This increase, researchers said, was driven by new particle formation as human-caused emissions rebounded after the lockdown. The results underscore how quickly atmospheric conditions respond to human behavior.
“Our research reveals that anthropogenic emissions strongly influence aerosol behaviour, particularly in how they form clouds. These findings challenge existing models and propose new avenues for understanding how human activities shape climate patterns,” said Prof. Sachin S. Gunthe, lead researcher and Coordinator, Center for Atmospheric and Climate Sciences, IIT Madras.
One of the most groundbreaking insights from the study is that organic aerosols—previously thought to hinder cloud formation—can actually enhance it under certain conditions.
Researchers observed that despite their lower ability to attract water compared to inorganic particles, the sheer number of organic particles in the atmosphere enabled them to significantly contribute to cloud development.
This challenges a long-standing scientific belief and highlights the complexity of aerosol-cloud interactions, which remain a major source of uncertainty in climate predictions.
Key Findings of the Study:
- Human activities significantly increase CCN concentrations, altering cloud formation.

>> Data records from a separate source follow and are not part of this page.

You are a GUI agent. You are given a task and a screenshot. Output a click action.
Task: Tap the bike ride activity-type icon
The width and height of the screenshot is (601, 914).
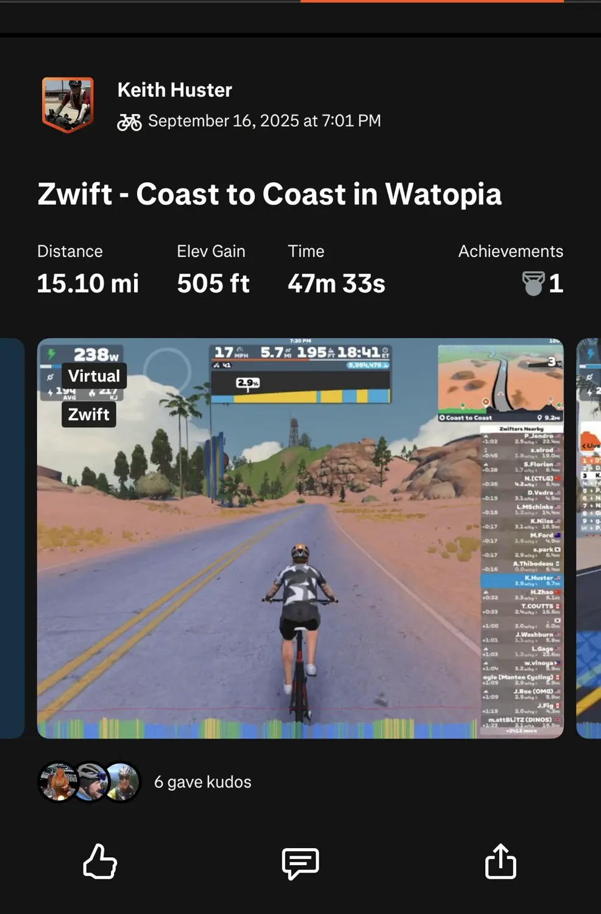coord(129,122)
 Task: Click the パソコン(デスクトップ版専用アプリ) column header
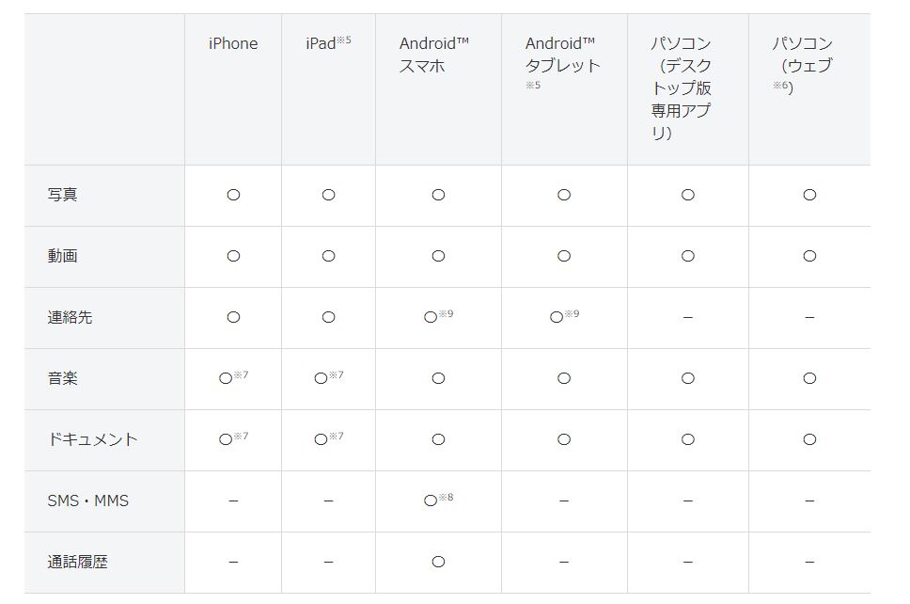click(x=682, y=88)
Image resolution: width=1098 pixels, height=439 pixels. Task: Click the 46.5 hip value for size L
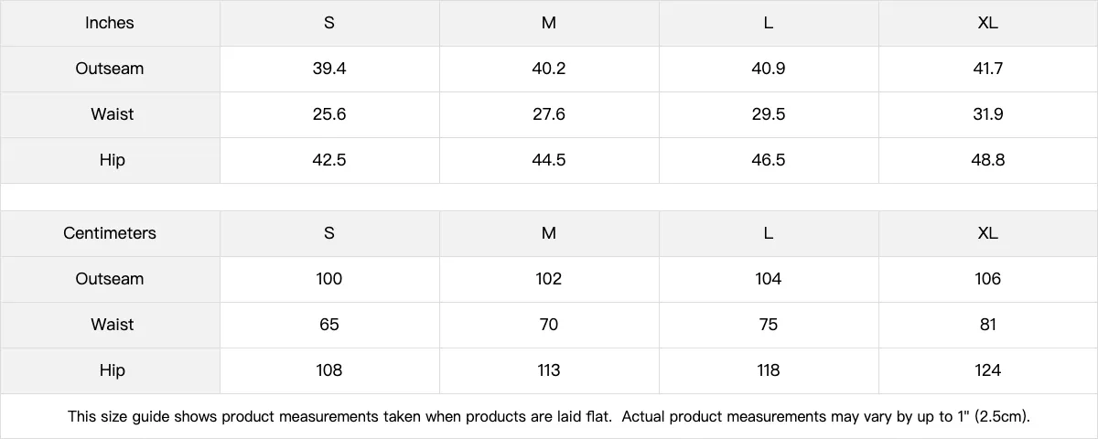click(769, 160)
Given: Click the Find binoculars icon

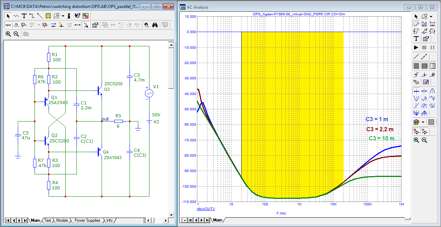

- Organic aerosols, contrary to traditional assumptions, can promote cloud development.
- Post-lockdown conditions provided a “natural experiment” revealing the sensitivity of clean atmospheres to new emissions.
- Real-world measurements offer crucial clarity that computer-based simulations alone cannot achieve.
Dr. M. Ravichandran, Secretary, Ministry of Earth Sciences, Government of India—who was not involved in the research—praised the study, stating:
“Aerosol-cloud interactions are intrinsically complicated, and these findings underscore that human activities can dramatically influence underlying processes. This is critical information for negotiating future atmospheric dynamics.”
The research team included national and international collaborators such as Aishwarya Singh, a former IIT Madras PhD scholar now at the Max Planck Institute for Chemistry in Germany, and Prof. R. Ravikrishna of IIT Madras.
Singh emphasized the importance of the lockdown observations:
“We witnessed firsthand how a cleaner atmosphere can be highly sensitive to new emissions, significantly altering aerosol-cloud interactions. This has profound implications for future climate predictions.”
The researchers stress that climate science must adopt a dual approach—using advanced simulations while grounding them in empirical data. By blending these methods, they believe climate projections will become more reliable, aiding global efforts to mitigate climate change.
Prof. Ravikrishna summed it up:
“We cannot predict the future of our climate without rigorously understanding the current state of our environment. Measurements provide an essential context to refine and enhance climate models.”
The study not only advances scientific understanding but also serves as a reminder of the deep impact of human activity on climate systems. It paves the way for more accurate models that can guide environmental policy and sustainable practices worldwide.